A modern siesta does not mean giving everyone two or three hours off in the middle of the day. That’s not realistic. But it does mean treating breaks as an essential component of an organization’s architecture—understanding breaks not as a softhearted concession but as a hardheaded solution. It means discouraging sad desk lunches and encouraging people to go outside for forty-five minutes. It means protecting and extending recess for schoolchildren rather eliminating it.

 

The book isn’t just about the time of day, however. It will address how to make a fresh start to recover from a bad stretch in business, and even offers some ideas for how we can help those who enter the job market during a recession, which can depress earning for decades and dramatically affects how much workers earn over a lifetime. It tells us where the idea of the mid-life crisis came from, and furthermore how there is no evidence for it. In fact, if there is a crisis of meaning at any point in our lives, it occurs among the “9-enders,” those in the last year of any decade of life, when people are much more likely—as much as three times more likely—to take up the challenge of running a marathon.

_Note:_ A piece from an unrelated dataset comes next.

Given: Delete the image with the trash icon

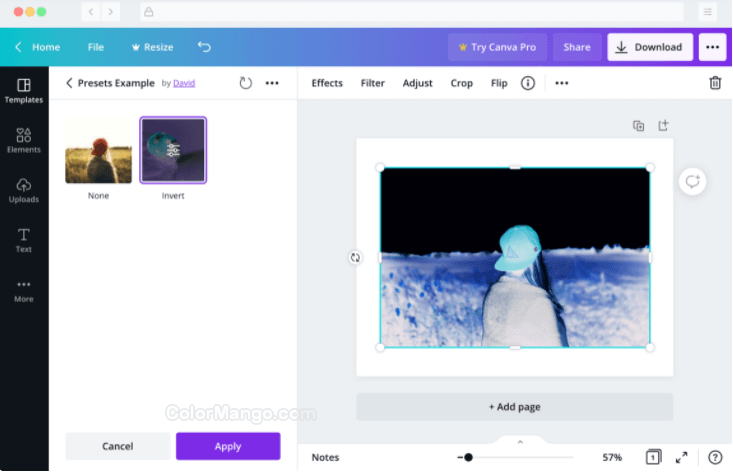Looking at the screenshot, I should [715, 83].
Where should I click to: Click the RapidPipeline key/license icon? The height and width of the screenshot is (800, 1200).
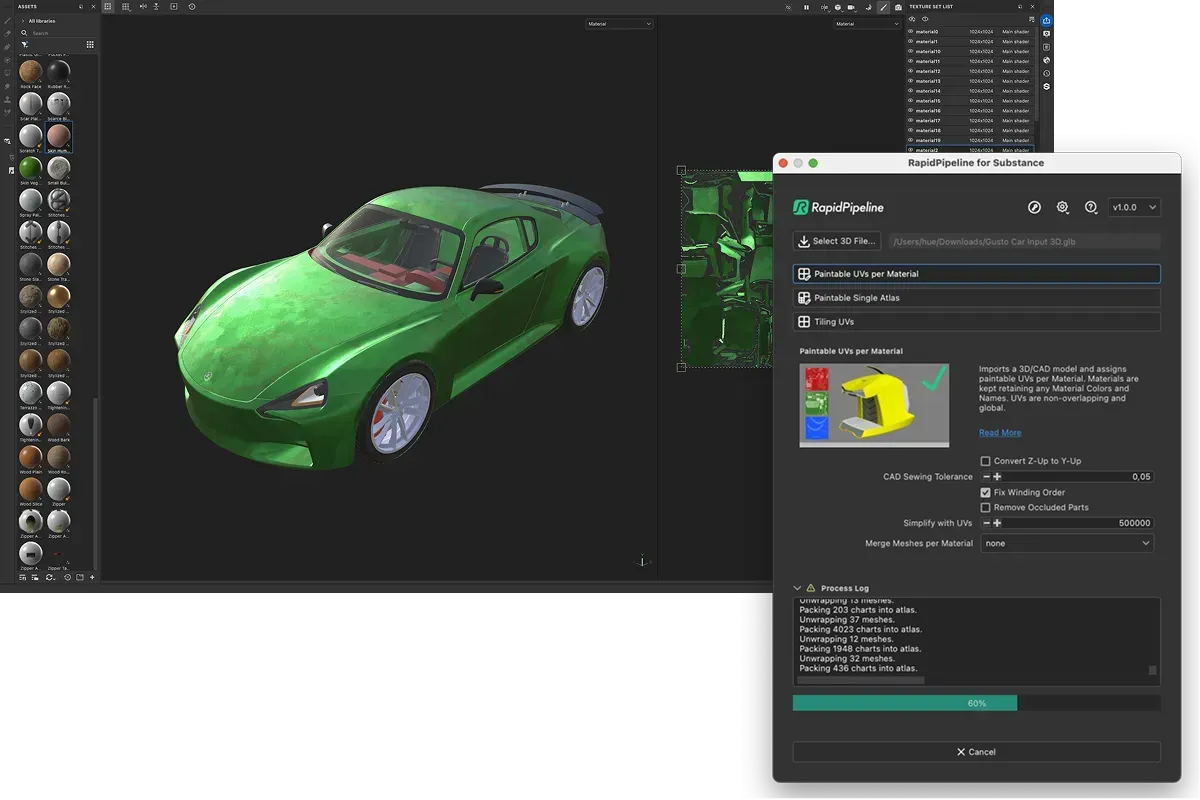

It’s also not only about individual timing. It is about the timing of projects and the unsteady progress, or “punctuated equilibrium” of teams working together. It is about synchronizing ourselves and or actions to the rhythms of others in time. Which leads us to the final chapter, in which we consider the fact that “the time,” and our ability to know it, is a relatively new concept—dating only to the late 1500s, Galileo, and the invention of pendulum clocks. But really synchronizing ourselves with others requires more that a clock. It requires a sense of purpose and belonging. And this is where books like this, that are ostensibly about productivity, become more about our search for meaning—not only about doing better work, but living better lives.

Pink’s ambitions for the book, to determine for himself and others how “to work a little smarter and live a little better,” were not grandiose. But what he got out of it was a different way of approaching the big questions of life:

 

[W]e often search for solutions in the realm of what. What are people doing wrong? What can they do better? What can others do to help? But more frequently than we realize, the most potent answers lurk in the realm of when.

 

Yes, working on the book changed Dan Pink’s mind on quite a few things, and one thing in particular: “I used to believe that timing was everything,” he writes, “Now I believe that everything is timing.” Reading it will probably change your mind, as well.